What Is Non-Uniform Memory Access (NUMA)?

Definition

NUMA is a multiprocessing architecture where memory is divided into tight and distant storage, and memory access time depends upon the memory location relative to the processor.

Under NUMA, processors access their local memory faster than non-local memory. NUMA’s benefits are limited to specific workloads, especially on servers where data is typically strongly associated with specific tasks or users.

Non-uniform memory access systems are advanced server platforms with multiple system buses. These platforms can use multiple processors on a single board, and all processors have access to all the memory on the motherboard.

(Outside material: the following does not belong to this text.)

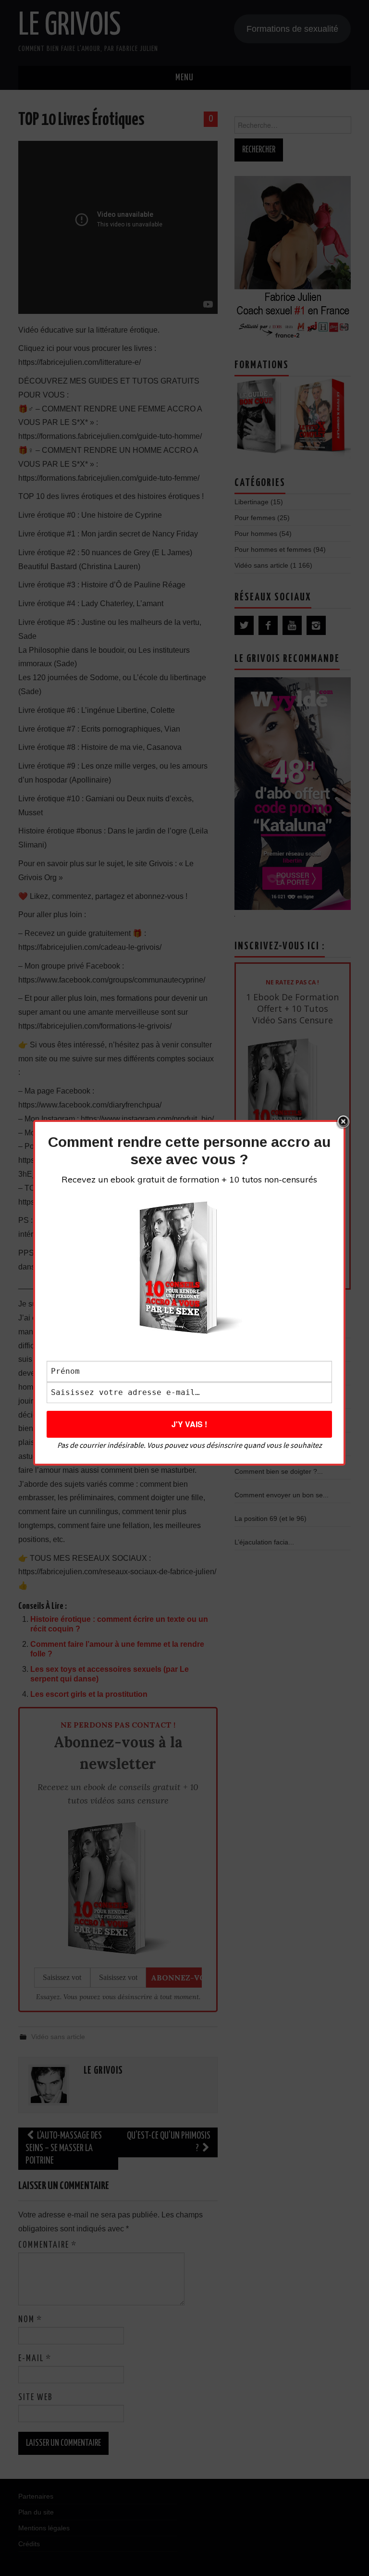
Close (343, 1122)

The NUMA architectures logically follow in scaling from an SMP (Symmetric Multiprocessing ) architecture. Compared to SMP, NUMA architecture scales to a higher number of CPUs.

Basic Concept

Modern CPUs run much faster than the main memory they use. In the early stages of computing and data processing, the CPU typically runs slower than its memory. The limiting memory access number is the key to extracting high performance from modern computers.

However, the sharp increase in the operating system’s size and the applications running on the operating system often overwhelms these cache processing improvements. A multiprocessor system without NUMA makes the problem even worse.

NUMA tries to address this issue by providing separate memory for each processor, avoiding a performance impact when multiple processors resolve the same memory.

Besides, NUMA systems include other hardware or software for moving data between memory banks. This reduces the speed of the processors connected to these banks. Therefore, the overall speed increase due to NUMA depends mostly on the nature of the running task.

Cache Coherent NUMA (ccNUMA)

Almost all CPU architectures take advantage of reference locations in memory access with a small amount of high-speed non-shared memory called caching.

ccNUMA adopts inter-processor communication between cache controllers to maintain consistent memory images when multiple caches store the same memory location. As a result, ccNUMA performs poorly when multiple processors try to quickly and continuously access the same memory area.

Supporting NUMA in the operating system tries to reduce the frequency of such access by allocating processors and memory in a NUMA-friendly manner and preventing the scheduling and locking algorithms necessary to make NUMA unfriendly access.

Software Support

Because NUMA greatly influences memory access performance, some software optimization is required to allow scheduling threads and processes to access their memory data.

• Silicon Graphics IRIX supports the ccNUMA architecture over 1240 CPU and Origin Server Series.
• Microsoft Windows 7, as well as Windows Server 2008 R2, have increased support for more than 64 logical cores of the NUMA architecture.
• Java 7 adds support for NUMA-aware memory allocators and garbage collectors.
• Version 3.13 of the Linux kernel introduced several policies to place processes near memory and handle situations such as using large transparent pages or sharing memory pages between processes. The new sysctl settings allow NUMA balancing to be enabled or disabled and various NUMA memory balancing parameters to be configured.
• OpenSolaris uses groups to model the NUMA architecture.
• FreeBSD adds Initial NUMA relevance and policy configuration to version 11.0

Bottom Line!

In short, after going through this page, you will have a better understanding of the definition, basic concept, and work manner of Non-Unified Memory Access. You will also know that NUMA affects memory access performance so some software optimizes to support it.